Google lobbyists converged on Washington D.C. recently to convince law makers that self-driving cars were the future and a benefit for the country and to quickly approve national legislation which would allow them to travel around the country.

Already Nevada has approved self-driving cars for state roads. They registered the first self-driving car late last month, and California lawmakers are currently discussing the issue which seems likely to pass there as well.

Driving safety advocates have said repeatedly that they view self-driving cars as a public safety issue; the cars will increase the overall safety of national roadways because they remove the imperfection of humans from the equation. Specifically, self-driving cars will not suffer distractions such as cell phones, radios or text messages; they will not drink too much before hitting the road or use mind altering substances.

In essence, self-driving cars represent a major shift in the way people get around the country and increase their level of safety while doing it. The technology has been in development for more than a decade. It has been tested and retested and proven to work effectively and safely.

Self-driving cars use an assortment of technology to get around the roads including on-board navigation systems, GPS, motion sensors, proximity alerts and complete vehicle controls.

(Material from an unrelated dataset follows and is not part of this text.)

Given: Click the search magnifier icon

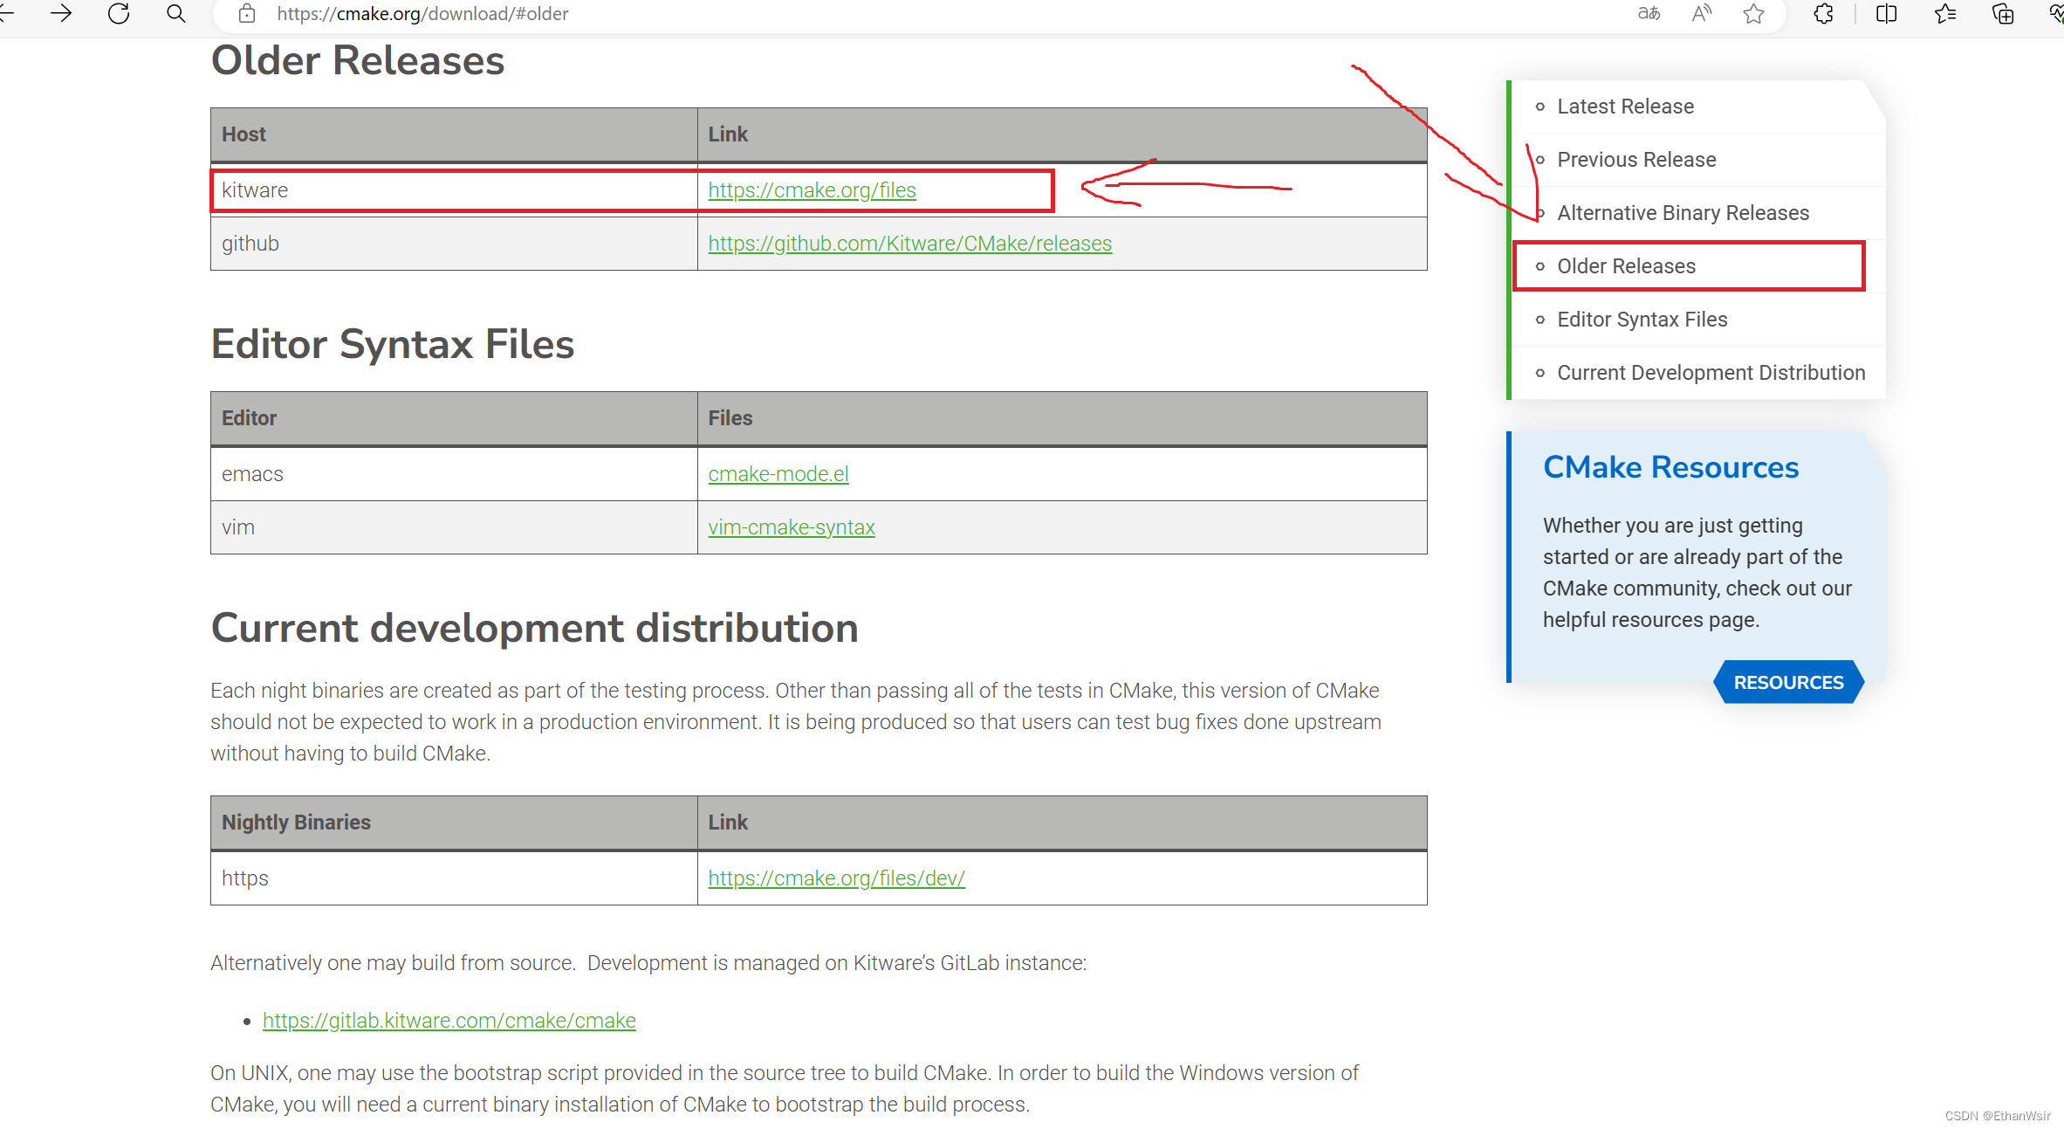Looking at the screenshot, I should [x=175, y=13].
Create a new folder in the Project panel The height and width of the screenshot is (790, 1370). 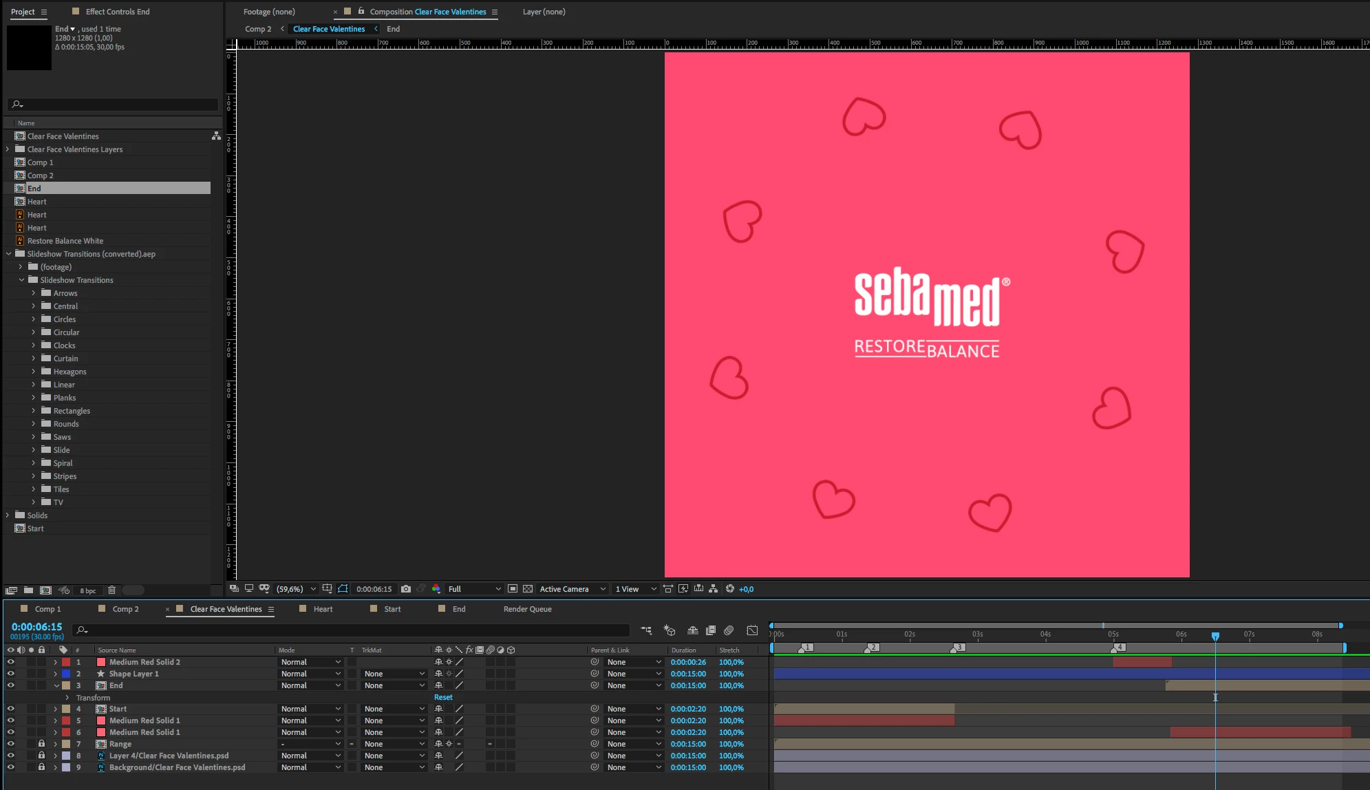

Google’s self-driving cars have clocked already clocked more than 150,000 miles, autonomously cruising along, through cities and communities without incident.

The technology is there, but so far the issue is one of public reaction. Google needs public support if they expect these cars to gain wide acceptance. And lawmakers too will wait until their hear from their constituency before making any hard and fast decisions about what to do with these self-driving cars. But it seems likely, as people become more comfortable with technology in general, having a car which can drive itself will soon become second nature for everyone.